### WORK REQUIRED
Check each line of the entries below for the word "COTTO" and state only how many lines have it.

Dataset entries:
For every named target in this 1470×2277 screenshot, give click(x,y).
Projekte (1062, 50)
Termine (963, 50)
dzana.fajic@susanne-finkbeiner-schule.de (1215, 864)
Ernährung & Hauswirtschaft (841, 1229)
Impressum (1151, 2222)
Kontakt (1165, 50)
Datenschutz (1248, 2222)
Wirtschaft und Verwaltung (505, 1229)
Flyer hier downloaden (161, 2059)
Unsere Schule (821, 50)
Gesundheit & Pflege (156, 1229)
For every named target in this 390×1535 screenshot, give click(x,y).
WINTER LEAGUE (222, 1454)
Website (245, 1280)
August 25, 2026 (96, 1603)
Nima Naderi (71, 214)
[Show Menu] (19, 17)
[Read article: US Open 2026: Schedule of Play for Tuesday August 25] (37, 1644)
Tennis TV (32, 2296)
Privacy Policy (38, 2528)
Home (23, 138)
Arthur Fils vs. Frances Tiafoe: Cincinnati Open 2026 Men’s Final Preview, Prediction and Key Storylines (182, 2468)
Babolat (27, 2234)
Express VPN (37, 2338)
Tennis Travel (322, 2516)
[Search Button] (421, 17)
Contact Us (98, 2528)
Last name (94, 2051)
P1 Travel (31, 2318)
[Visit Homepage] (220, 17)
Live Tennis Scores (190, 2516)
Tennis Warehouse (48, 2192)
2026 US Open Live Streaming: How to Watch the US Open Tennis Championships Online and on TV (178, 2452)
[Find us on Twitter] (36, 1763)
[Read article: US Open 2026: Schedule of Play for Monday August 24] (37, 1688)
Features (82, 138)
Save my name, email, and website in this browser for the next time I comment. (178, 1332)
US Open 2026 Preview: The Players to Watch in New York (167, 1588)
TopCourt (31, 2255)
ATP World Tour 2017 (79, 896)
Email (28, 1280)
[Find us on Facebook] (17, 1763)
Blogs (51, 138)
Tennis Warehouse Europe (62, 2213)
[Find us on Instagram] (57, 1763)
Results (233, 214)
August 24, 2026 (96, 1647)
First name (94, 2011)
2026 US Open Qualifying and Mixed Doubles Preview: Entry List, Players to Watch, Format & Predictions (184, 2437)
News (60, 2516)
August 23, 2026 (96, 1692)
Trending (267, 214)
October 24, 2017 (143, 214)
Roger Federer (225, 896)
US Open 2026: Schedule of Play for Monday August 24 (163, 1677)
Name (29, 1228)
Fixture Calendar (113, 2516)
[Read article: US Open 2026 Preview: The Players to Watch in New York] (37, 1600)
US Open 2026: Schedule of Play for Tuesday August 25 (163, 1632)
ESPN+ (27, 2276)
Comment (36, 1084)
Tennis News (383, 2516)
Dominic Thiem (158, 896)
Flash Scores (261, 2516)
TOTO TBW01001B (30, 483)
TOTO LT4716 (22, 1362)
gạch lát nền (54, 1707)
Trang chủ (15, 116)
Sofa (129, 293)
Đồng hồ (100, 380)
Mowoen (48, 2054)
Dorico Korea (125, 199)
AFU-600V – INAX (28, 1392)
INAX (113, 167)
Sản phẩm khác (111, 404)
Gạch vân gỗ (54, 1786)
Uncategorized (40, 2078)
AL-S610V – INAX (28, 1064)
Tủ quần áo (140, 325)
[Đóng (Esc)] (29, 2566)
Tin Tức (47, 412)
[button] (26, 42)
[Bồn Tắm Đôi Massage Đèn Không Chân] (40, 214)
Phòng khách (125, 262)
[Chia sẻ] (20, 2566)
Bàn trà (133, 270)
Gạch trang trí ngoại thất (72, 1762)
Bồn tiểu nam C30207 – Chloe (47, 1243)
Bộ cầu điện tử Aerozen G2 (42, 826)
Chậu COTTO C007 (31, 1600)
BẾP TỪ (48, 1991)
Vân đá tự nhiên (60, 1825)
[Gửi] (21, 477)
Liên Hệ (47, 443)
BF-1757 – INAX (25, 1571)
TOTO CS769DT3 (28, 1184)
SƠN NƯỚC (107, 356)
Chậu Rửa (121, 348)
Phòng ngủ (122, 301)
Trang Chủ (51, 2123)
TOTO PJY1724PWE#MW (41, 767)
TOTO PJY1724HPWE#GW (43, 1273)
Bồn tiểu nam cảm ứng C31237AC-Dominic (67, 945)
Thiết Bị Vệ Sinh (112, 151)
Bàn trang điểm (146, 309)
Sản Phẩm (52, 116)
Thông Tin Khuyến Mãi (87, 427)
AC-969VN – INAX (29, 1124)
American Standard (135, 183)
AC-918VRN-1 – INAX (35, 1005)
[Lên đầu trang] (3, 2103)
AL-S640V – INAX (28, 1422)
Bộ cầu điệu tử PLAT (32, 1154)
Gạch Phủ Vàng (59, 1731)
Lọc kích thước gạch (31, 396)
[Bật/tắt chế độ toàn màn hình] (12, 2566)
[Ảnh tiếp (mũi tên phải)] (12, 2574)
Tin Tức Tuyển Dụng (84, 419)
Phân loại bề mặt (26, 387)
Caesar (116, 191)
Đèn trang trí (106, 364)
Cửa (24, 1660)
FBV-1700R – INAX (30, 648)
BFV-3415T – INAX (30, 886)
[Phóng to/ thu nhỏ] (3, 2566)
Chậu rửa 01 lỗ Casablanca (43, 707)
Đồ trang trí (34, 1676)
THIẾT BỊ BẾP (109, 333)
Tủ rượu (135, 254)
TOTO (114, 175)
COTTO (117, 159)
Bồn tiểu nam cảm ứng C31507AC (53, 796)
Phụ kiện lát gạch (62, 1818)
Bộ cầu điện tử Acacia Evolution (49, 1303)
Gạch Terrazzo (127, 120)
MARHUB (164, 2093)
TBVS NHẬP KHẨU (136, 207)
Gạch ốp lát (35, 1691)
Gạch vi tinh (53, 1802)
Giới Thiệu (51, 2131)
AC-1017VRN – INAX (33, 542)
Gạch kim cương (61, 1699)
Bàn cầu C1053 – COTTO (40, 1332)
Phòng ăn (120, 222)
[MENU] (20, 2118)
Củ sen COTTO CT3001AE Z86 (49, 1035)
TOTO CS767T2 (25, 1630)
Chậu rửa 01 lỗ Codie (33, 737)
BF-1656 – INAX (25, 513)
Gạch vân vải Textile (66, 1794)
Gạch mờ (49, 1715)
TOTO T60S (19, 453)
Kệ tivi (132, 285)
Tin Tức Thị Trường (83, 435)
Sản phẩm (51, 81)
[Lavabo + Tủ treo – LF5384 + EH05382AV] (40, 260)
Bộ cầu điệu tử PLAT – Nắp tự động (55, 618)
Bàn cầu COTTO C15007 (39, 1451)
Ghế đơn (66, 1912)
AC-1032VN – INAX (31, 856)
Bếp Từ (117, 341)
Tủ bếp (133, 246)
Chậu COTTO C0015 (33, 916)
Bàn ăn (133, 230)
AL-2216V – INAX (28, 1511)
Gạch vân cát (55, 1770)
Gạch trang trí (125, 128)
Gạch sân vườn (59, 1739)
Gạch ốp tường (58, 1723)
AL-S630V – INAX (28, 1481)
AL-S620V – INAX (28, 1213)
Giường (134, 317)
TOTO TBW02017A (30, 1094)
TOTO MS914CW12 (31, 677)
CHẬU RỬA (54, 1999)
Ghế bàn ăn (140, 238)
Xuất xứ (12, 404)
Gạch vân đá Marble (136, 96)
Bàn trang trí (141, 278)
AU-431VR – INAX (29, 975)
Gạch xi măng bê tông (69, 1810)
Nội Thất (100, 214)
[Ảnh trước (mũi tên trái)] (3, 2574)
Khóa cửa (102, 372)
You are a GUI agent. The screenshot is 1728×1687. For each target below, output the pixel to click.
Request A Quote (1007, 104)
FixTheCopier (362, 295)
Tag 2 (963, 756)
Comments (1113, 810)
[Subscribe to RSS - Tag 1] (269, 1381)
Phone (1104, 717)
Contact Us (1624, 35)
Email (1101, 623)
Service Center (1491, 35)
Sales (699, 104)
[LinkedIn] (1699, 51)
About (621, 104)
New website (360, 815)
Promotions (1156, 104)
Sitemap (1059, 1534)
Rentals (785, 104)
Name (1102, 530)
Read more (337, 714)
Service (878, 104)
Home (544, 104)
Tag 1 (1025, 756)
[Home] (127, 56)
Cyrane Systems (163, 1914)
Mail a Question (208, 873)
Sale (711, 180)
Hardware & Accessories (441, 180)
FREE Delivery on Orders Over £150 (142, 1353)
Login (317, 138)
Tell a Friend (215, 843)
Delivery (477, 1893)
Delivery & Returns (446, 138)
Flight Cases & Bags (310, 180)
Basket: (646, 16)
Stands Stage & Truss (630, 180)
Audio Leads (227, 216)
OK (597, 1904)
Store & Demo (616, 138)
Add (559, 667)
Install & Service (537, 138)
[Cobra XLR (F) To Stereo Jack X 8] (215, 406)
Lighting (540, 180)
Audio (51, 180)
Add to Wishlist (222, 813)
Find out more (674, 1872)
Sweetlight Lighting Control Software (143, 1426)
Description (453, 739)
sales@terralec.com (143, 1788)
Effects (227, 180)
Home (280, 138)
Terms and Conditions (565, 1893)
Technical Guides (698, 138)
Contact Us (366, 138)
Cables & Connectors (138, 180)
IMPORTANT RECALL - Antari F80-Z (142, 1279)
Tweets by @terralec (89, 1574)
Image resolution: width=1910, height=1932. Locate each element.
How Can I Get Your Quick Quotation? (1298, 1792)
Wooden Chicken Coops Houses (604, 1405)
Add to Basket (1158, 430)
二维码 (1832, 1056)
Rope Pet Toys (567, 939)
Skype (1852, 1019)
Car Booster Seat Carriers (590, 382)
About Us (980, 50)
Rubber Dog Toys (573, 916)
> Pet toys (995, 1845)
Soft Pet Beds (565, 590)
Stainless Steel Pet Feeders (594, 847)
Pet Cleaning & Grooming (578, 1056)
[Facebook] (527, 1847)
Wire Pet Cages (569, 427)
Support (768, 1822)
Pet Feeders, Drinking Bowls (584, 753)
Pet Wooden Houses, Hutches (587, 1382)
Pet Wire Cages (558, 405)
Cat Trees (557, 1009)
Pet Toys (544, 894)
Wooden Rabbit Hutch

### TASK OUTPUT
6